While Monday’s official transfer request sparked a seismic reaction, he would not be the first player to submit plans to leave, only to end up staying put temporarily. Contractual wranglings could well follow before any definitive conclusion comes about.
But if an immediate move does occur, it would certainly be billed as era-defining, following in the footsteps of other transfers where a generational talent makes a switch - albeit one on the early downward slope from an Everest-like peak in Messi’s case.
Going back through time, the most recent example would be to the player he has been compared to most often in the shape of Cristiano Ronaldo, who made his own move to Juventus in the summer of 2018.
It was in different circumstances in the sense that Real Madrid had just won a third Champions League in a row.
But he was a similar age to what the Argentinean is now and with suggestions from the player that he did not see eye to eye with president Florentino Perez, who had not been the boardroom luminary who spearheaded his move from Manchester United almost a decade earlier.
Thus, the Portugal captain transferred to Juve with the Italian club seeing him as the final piece of the puzzle to push themselves over the line in Europe.
It has not worked out as they would have liked in the collective sense even if Ronaldo has continued to thrive individually when it comes to his goalscoring.
It is a lesson to clubs who harbour a serious interest in signing Messi.

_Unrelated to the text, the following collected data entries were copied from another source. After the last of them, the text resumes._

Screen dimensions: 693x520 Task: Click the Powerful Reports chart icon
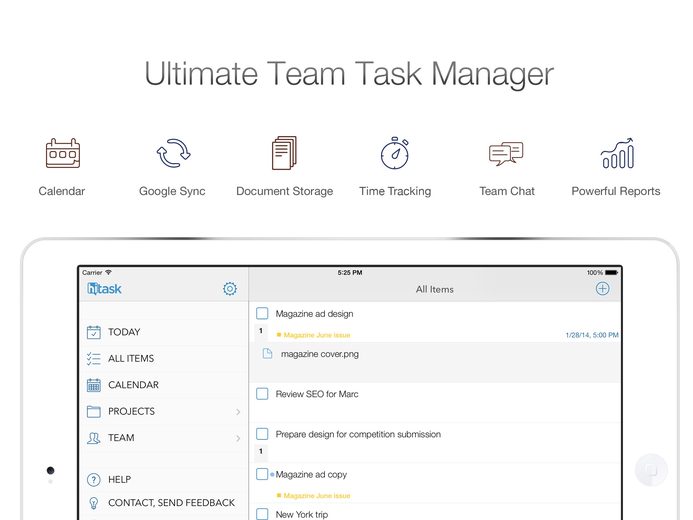pyautogui.click(x=617, y=153)
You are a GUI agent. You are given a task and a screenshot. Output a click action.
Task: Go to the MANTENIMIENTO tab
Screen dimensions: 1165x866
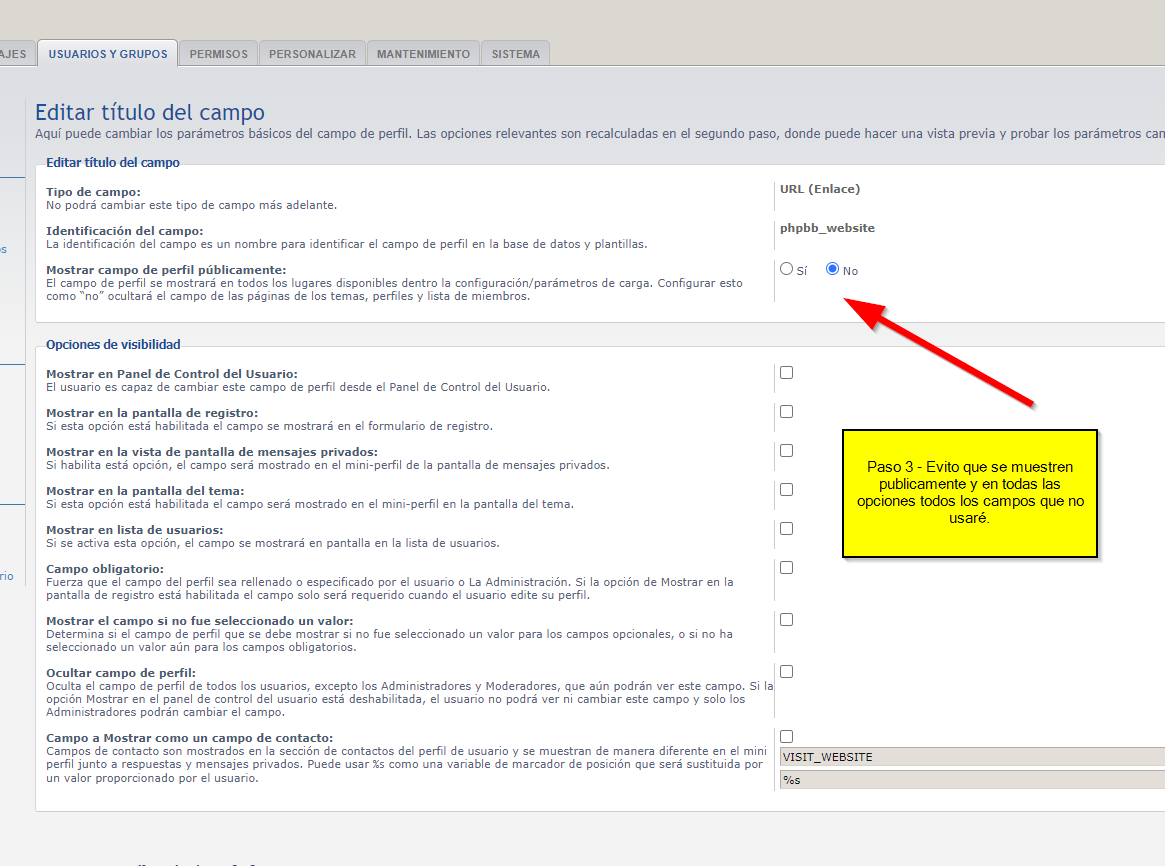423,54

Although a completely different style of player than Ronaldo despite more than a decade of attempts to compare them, the one facet they do share in recent years is a proclivity to not track back or press aggressively as part of a collective.

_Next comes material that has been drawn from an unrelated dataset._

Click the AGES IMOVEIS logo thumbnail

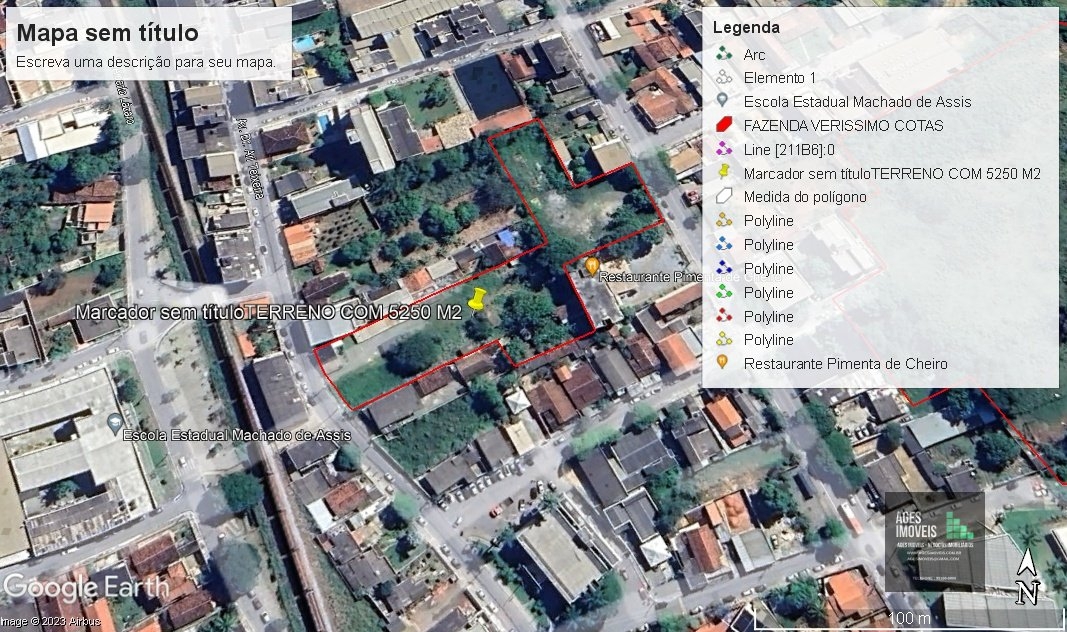[x=934, y=540]
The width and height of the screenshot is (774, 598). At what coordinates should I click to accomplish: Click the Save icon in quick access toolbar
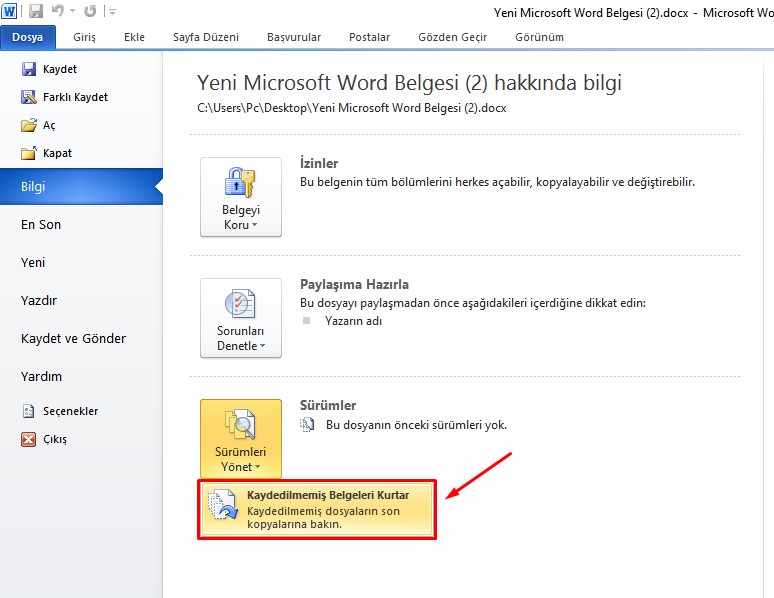point(36,12)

Recent Champions League winners, whether it be Liverpool or Bayern Munich, do not carry their attacking players out of possession, even those who regularly produce magic at the right end of the field and retain symbolic value commercially.
Manchester City also have not made a habit of signing bona fide superstars from the very elite range with the likes of Kevin De Bruyne growing into that status after arriving at the Etihad, similarly to Sergio Aguero and Vincent Kompany in the first wave post-Abu Dhabi takeover.
It’s something even Paris Saint-Germain have learned to a degree since Neymar - another transfer billed as potentially epoch defining when he left Messi and Barcelona behind for a record fee three years ago - arrived with more astute and combative midfielders brought in behind the front three in recent windows.
But the Brazilian was 25 at the time of his move and the rationale behind it was PSG looking for a leading light who could guide their heavily funded project to the top of the European game.
They came close last Sunday and will be expected to be in the mix again over the coming years.
Having mentioned Florentino Perez, the Real Madrid president was one who had a penchant for plucking superstars from other 'super clubs' as the current giants of the game are oft referred to now.
Zinedine Zidane, Ronaldo and David Beckham’s arrivals from Juventus, Inter Milan and Manchester United respectively were all touchstones of the Galactico project, arriving in consecutive summers as the Zidanes y Pavones policy became unbalanced and fell asunder under its own weight of expectation with every superstar arrival post-Zizou.
But in terms of defining the era at the start of the Millennium, it was Luis Figo’s controversial switch across the El Clasico divide that sparked it off.
It’s a move Messi won’t be making of course, but if Figo had left Barcelona for Real Madrid in the present day, social media would literally have exploded, with gifs of flying pigs’ heads thrown in perhaps.
Controversy aside, the defining aspect of that transfer was that Figo, at 27, remained very much at his peak as a player, similarly to the other Galacticos who would follow, which is a stark contrast to the Messi situation.
Salary demands and the ever-yawning gap between the haves and have nots mean any jocular links with clubs below the true financial elite – arguably half a dozen European clubs - are unrealistic for the modern superstar.
When Diego Maradona made his switch from Barcelona to Napoli in 1984, it may have been for a world record fee but also at a time when the future World Cup winner was at a crossroads in his career, not yet at his peak, and clubs weren’t exactly clamouring to sign him as he departed the Nou Camp under a cloud.
Plus, Serie A place was the prime destination in the '80s and ‘90s and with a limit on foreign players per club, not a wide array of destinations to choose from.
The collective and individual landscape bears no comparison when it comes to his heir to the Argentina number ten jersey.